[WORK INSTRUCTIONS]
Take the lines below from the one with "You are a computer-use" through the one with "Viewport: 1536px width, 1024px height." and print only them, exactly. Don't print the pictures.

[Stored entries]
>>>
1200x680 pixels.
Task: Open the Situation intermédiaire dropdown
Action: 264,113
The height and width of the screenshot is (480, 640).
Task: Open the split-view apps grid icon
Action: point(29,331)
<<<
>>>
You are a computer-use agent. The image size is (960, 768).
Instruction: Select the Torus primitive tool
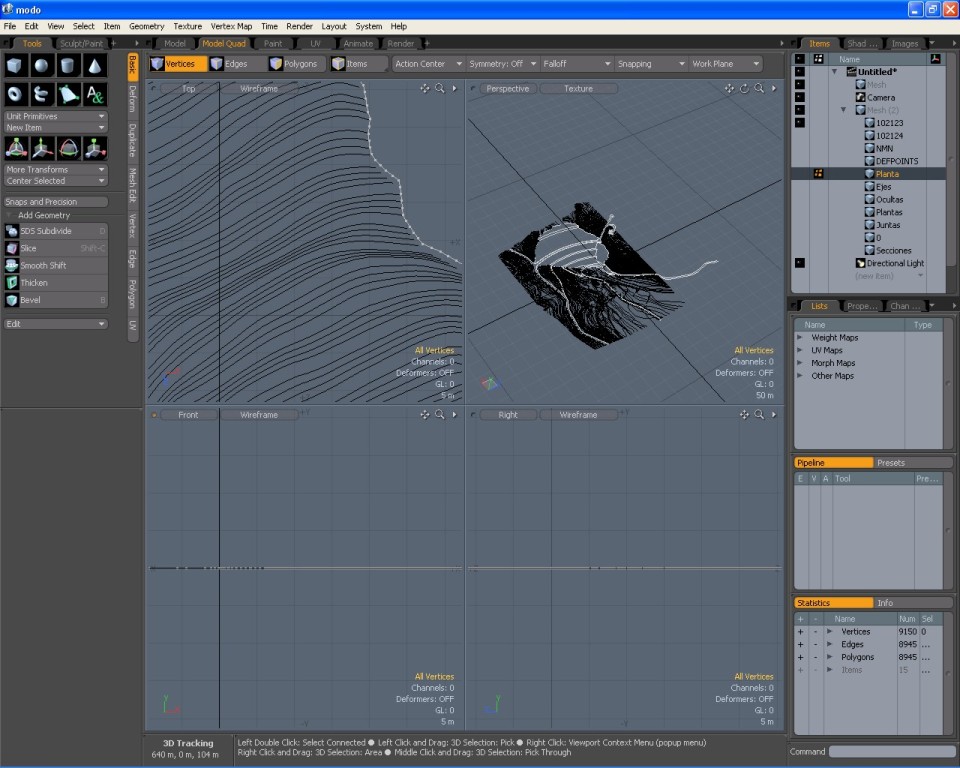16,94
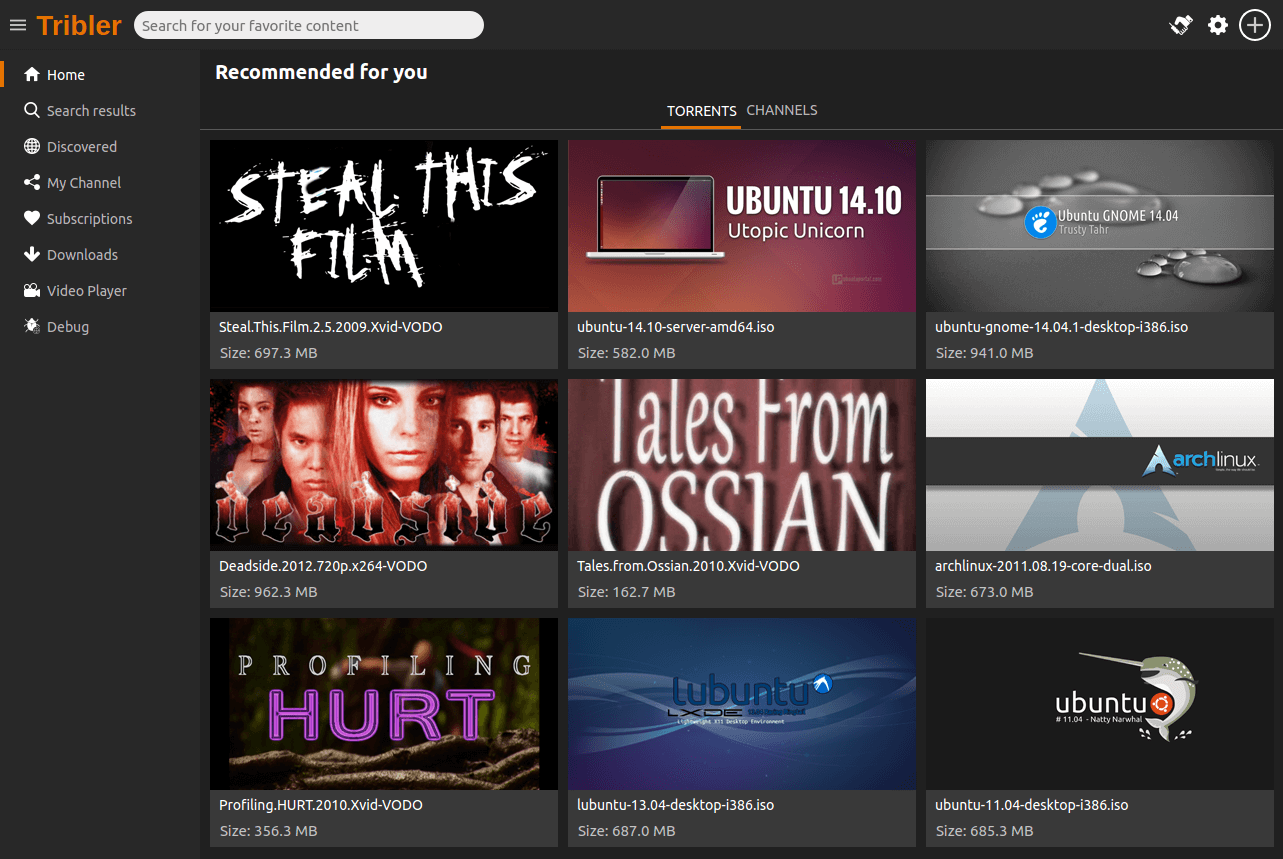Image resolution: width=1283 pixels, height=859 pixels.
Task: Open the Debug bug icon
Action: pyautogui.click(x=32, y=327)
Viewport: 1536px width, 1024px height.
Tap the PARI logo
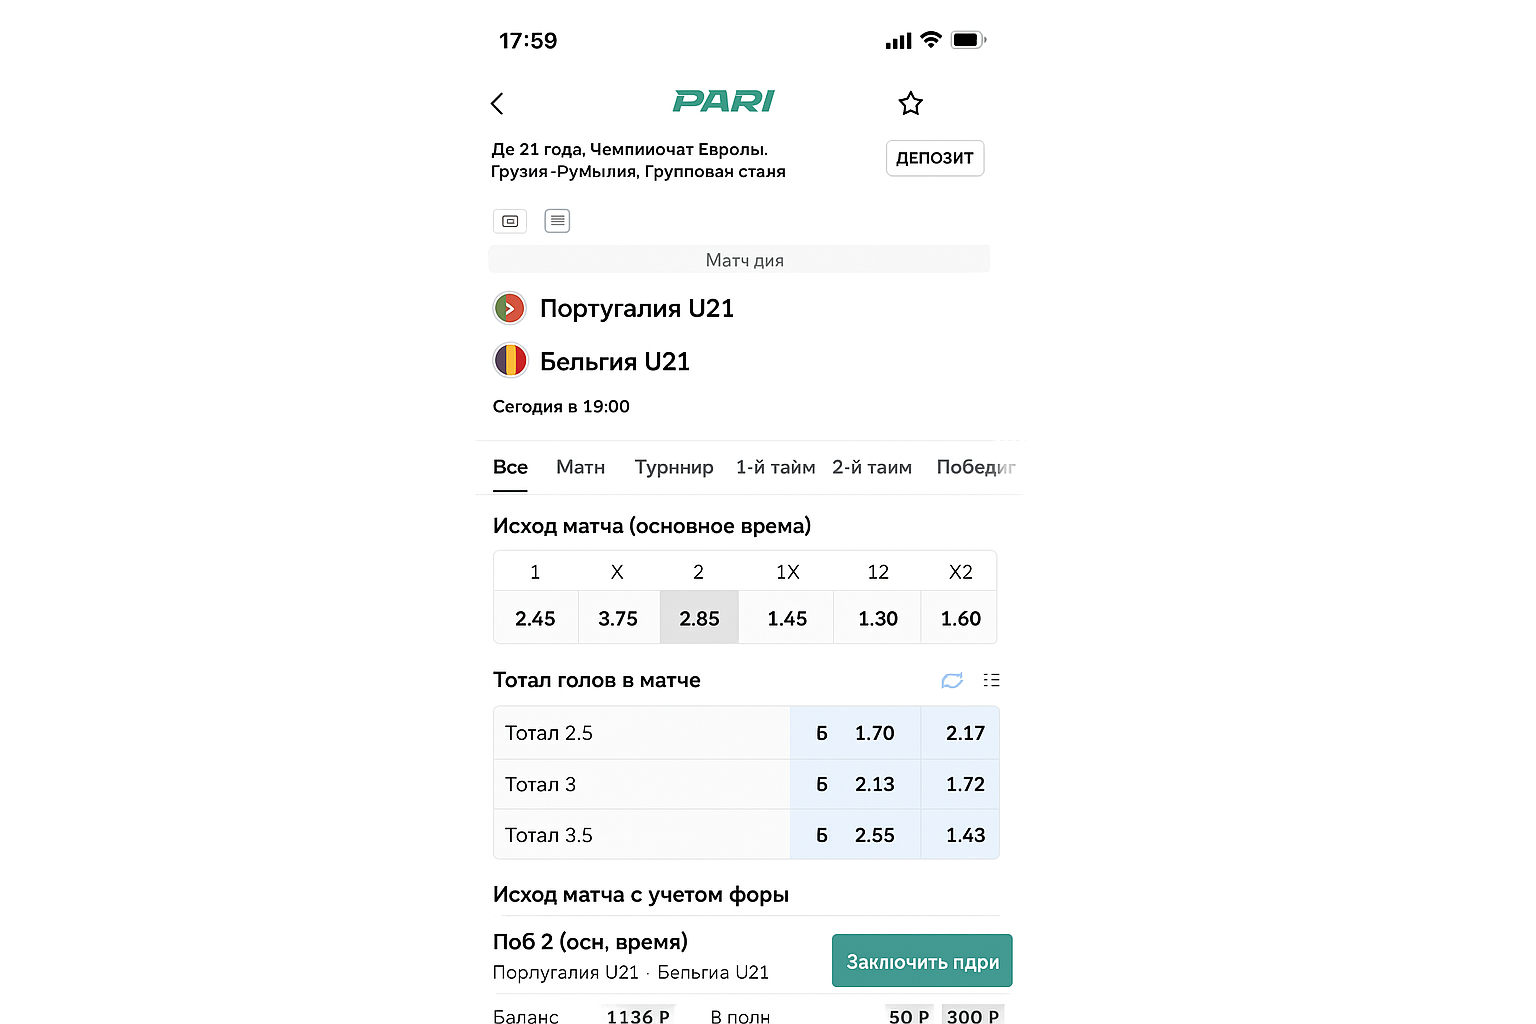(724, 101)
<<<
[EXERCISE ANSWER]
You are a computer-use agent. The image size is (960, 768).
Instruction: Select the Torus primitive tool
16,94
Image resolution: width=1283 pixels, height=859 pixels.
Task: Open the Debug bug icon
Action: pyautogui.click(x=32, y=327)
Viewport: 1536px width, 1024px height.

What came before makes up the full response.